:: Stored data entries ::
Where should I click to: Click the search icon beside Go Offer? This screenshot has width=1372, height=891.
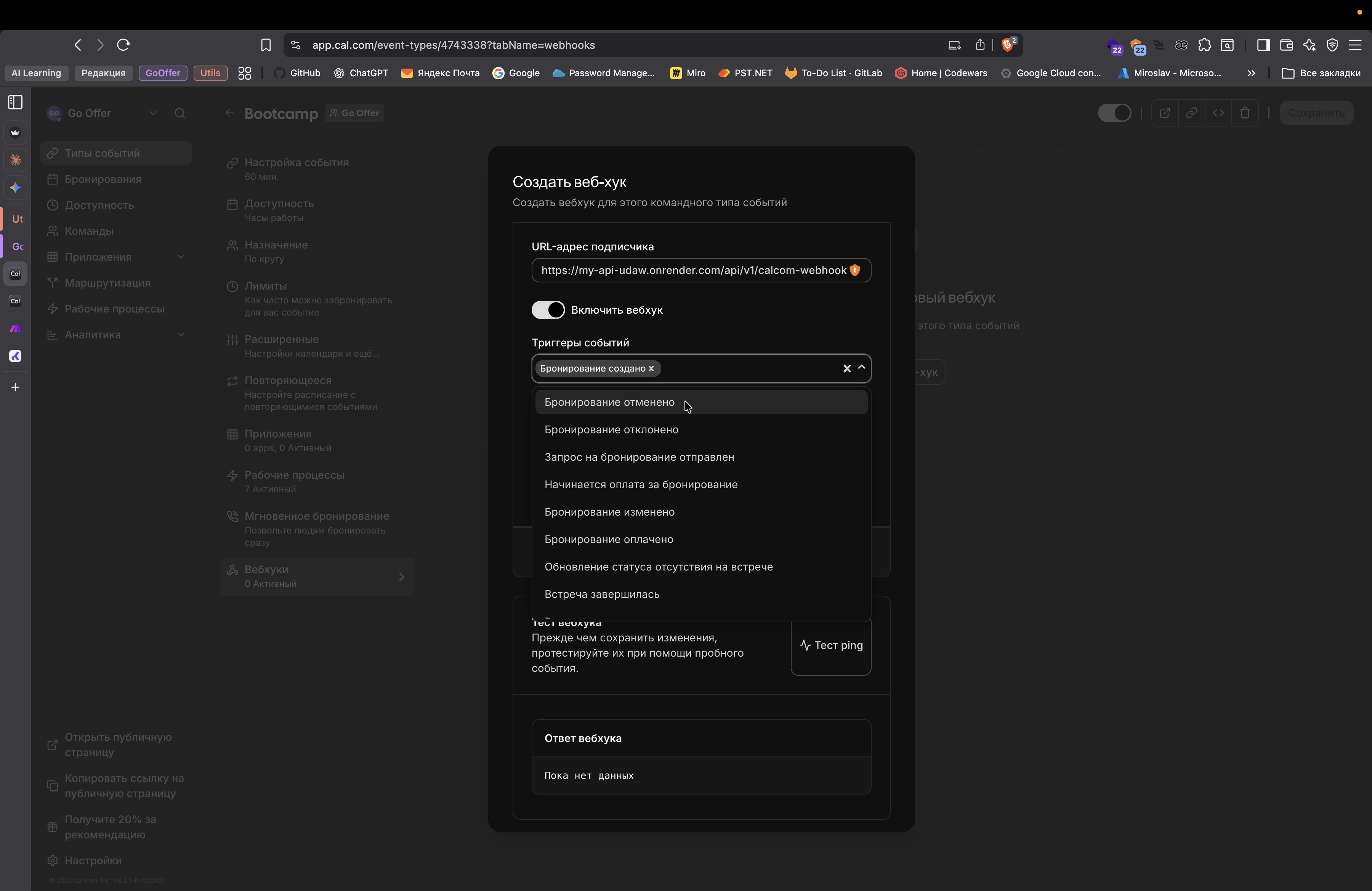click(x=180, y=114)
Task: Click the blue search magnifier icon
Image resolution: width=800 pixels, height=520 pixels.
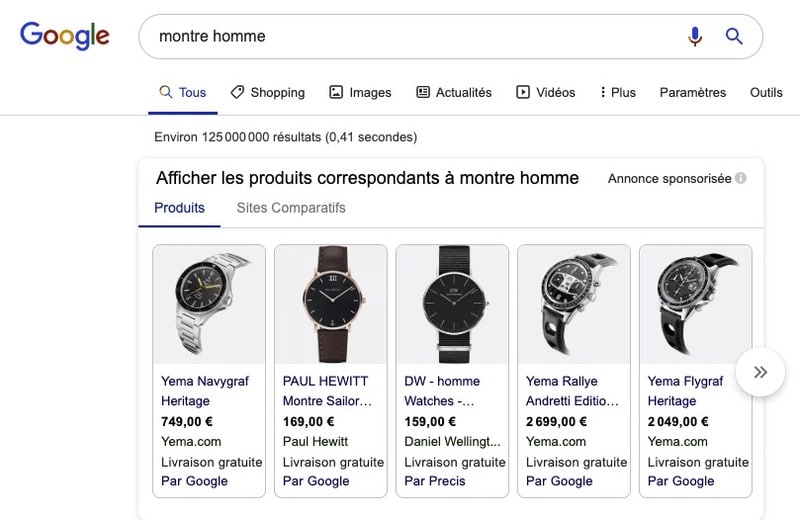Action: 734,37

:: SHORT PROBLEM ::
Rewrite the lines from the one containing "Task: Click the blue search magnifier icon" through the end of the items, requests included, multiplying each coordinate in the answers by 0.65 and rounding to whole numbers with halves rounded up. Leave the requests' numbers unchanged, and omit the pictures.

:: OUTPUT BELOW ::
Task: Click the blue search magnifier icon
Image resolution: width=800 pixels, height=520 pixels.
Action: 477,24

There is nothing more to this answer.